Objectives:  Our major research goal was to determine how zebra mussels disperse and colonize through drainage basins that contain connected lake-stream systems.  Our specific objectives were to (1) describe the longitudinal distribution of adult and larval zm in streams flowing from colonized lakes, (2) test mechanisms contributing to the apparent "settlement bottleneck" for zm in streams, (3) test whether predators may influence the invasibility of streams by zm, and (4) measure responses of other aquatic biota to the presence of zm in lake-outflow environments.

Summary:  The invasion of the Great Lakes by zebra Mussels (Dreissena polymorpha) is costing many millions of dollars for control and mitigation, but strikingly little is known about the potential for zm to colonize flowing waters, their population dynamics in rivers, or their impact on riverine biota.  Lakes usually are the points of invasion, but outflowing streams may be the conduits for zm dispersal and subsequent ecological and economic impacts.  In this 1-year project, we examined the dispersal, recruitment, and physiological condition of zm in cupled lake-stream systems in the St.
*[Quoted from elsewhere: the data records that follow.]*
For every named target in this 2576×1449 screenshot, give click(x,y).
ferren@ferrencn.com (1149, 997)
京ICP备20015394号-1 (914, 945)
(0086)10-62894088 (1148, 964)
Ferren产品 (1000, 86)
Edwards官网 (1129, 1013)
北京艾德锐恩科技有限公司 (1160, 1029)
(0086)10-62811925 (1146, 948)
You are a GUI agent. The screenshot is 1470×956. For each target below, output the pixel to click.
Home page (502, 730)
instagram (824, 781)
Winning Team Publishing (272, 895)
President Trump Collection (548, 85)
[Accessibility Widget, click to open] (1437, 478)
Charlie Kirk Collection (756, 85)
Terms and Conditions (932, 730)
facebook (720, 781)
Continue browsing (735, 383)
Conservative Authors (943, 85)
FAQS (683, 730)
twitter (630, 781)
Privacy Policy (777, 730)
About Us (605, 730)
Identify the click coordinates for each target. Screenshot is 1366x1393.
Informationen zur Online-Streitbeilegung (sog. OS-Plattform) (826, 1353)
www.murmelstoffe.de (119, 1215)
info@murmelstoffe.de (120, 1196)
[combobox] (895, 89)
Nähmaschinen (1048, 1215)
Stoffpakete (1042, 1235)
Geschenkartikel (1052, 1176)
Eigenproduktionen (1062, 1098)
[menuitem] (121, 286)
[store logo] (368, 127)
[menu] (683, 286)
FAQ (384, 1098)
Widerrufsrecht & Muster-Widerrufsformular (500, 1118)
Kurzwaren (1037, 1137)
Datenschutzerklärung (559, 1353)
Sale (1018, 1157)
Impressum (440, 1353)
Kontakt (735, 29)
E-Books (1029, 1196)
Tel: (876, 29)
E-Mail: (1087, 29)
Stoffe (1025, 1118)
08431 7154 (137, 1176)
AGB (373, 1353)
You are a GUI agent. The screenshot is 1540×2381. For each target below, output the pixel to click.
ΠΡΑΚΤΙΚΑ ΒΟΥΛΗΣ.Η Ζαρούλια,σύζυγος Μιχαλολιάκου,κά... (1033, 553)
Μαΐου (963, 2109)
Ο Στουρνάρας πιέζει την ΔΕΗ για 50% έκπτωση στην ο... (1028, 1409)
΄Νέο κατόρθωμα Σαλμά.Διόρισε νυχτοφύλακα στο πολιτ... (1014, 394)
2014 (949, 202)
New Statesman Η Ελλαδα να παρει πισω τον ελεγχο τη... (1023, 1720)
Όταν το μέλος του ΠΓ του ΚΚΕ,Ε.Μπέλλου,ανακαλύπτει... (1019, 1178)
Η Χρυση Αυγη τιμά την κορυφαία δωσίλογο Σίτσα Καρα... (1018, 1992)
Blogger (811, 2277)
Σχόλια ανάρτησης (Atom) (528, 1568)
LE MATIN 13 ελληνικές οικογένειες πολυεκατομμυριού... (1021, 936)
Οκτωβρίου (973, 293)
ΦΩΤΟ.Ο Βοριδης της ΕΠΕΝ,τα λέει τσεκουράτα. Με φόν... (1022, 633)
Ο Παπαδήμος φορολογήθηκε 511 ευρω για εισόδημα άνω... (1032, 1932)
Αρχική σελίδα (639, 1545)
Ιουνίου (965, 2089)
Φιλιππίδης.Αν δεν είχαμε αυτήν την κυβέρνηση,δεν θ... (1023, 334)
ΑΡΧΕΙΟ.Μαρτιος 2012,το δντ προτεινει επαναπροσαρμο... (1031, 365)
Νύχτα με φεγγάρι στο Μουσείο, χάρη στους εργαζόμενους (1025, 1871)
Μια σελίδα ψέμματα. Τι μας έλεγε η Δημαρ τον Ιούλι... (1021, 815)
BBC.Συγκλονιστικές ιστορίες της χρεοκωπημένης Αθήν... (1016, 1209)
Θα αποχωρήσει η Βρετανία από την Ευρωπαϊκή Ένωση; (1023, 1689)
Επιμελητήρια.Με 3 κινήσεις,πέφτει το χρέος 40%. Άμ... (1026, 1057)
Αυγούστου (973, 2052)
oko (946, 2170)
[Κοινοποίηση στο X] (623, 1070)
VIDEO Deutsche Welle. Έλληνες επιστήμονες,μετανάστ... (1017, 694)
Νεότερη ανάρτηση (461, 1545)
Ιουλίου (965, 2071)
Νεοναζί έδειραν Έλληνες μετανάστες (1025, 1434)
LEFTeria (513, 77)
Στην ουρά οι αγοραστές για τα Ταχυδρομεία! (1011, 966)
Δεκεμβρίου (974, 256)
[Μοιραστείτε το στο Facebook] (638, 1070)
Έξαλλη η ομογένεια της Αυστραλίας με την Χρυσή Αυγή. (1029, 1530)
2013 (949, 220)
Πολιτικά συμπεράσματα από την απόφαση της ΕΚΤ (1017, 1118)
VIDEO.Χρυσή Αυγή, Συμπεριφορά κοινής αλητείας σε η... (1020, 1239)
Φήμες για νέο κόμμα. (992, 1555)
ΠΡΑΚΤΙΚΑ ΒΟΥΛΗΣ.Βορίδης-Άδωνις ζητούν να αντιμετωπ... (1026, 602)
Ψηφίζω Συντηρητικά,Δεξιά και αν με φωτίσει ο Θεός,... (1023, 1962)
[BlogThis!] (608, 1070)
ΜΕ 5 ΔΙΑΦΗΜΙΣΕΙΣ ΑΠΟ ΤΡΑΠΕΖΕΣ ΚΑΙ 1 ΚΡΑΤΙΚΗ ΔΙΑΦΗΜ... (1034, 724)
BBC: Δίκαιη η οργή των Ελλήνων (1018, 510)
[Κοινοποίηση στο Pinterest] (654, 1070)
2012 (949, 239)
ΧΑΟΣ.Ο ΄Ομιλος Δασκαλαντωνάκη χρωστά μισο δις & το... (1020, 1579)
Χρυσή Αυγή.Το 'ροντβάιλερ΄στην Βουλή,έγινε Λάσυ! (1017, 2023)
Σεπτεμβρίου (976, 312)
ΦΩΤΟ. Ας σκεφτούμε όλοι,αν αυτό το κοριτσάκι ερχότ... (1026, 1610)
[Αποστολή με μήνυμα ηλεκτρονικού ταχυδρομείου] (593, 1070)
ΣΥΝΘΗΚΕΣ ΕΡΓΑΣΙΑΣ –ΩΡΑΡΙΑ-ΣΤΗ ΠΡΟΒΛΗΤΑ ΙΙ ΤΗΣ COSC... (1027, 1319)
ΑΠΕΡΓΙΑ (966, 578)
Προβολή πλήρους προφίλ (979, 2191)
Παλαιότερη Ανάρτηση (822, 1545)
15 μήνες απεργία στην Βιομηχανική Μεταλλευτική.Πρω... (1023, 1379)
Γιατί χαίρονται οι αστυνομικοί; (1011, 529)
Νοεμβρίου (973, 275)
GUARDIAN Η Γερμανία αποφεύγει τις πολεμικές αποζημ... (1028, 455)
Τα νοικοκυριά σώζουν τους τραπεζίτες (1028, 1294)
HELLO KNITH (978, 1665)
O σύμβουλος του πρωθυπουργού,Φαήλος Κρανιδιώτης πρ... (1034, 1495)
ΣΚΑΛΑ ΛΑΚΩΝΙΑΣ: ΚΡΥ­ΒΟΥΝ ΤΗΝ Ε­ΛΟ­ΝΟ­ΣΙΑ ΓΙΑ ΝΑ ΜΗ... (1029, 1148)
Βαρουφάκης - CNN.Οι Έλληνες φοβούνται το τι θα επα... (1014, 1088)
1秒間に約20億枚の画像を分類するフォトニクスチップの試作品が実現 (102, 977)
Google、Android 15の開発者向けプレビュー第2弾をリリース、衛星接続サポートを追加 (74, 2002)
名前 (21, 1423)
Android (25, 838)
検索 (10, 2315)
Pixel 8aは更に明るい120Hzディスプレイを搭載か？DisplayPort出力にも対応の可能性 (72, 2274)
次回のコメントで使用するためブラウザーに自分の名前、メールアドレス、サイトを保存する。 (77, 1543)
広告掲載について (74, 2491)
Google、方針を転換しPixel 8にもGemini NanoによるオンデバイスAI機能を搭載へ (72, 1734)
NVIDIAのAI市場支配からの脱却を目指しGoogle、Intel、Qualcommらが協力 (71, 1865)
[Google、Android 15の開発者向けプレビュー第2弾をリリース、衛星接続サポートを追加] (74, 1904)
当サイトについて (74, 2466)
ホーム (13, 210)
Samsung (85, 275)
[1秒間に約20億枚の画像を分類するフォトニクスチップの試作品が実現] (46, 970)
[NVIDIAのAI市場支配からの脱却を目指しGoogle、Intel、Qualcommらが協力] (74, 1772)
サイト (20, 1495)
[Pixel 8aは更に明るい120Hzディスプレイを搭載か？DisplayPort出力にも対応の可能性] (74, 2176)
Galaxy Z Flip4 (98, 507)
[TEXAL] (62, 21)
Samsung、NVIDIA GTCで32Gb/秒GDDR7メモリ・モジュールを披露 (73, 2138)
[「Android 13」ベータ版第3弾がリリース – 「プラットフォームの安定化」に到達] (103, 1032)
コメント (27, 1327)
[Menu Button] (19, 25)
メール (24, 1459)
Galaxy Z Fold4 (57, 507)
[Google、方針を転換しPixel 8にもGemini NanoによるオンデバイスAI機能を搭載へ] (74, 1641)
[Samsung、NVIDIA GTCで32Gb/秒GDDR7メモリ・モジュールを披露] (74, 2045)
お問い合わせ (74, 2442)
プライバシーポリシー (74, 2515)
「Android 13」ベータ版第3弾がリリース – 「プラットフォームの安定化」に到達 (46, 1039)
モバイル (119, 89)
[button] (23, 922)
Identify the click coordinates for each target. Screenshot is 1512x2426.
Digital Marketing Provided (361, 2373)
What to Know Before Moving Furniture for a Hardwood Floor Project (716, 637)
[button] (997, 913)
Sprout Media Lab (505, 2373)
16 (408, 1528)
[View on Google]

Joseph River basin (Indiana-Michigan), a major drainage of southern Lake Michigan.   Abundanc4s of both settled zm and drifting veligers in 2 streams declined exponentially with increasing distance from the zm-colonized lake source of each stream.   We sought mechanisms responsible for these patterns.  Using a unique staining method that differentiated live from dead veligers, we found that veliger mortality increased with distance downstream, possibly due to turbulent forces acting on the veligers during transport.  In general, zm recruitment was poor in the streams compared with their lake sources although growth of settled zm was higher in the stream than in at least one lake.  Veligers may experience a "settlement bottleneck" in streams, related to hydrodynamics, substrate composition, predation, and competition with other invertebrates for space or food.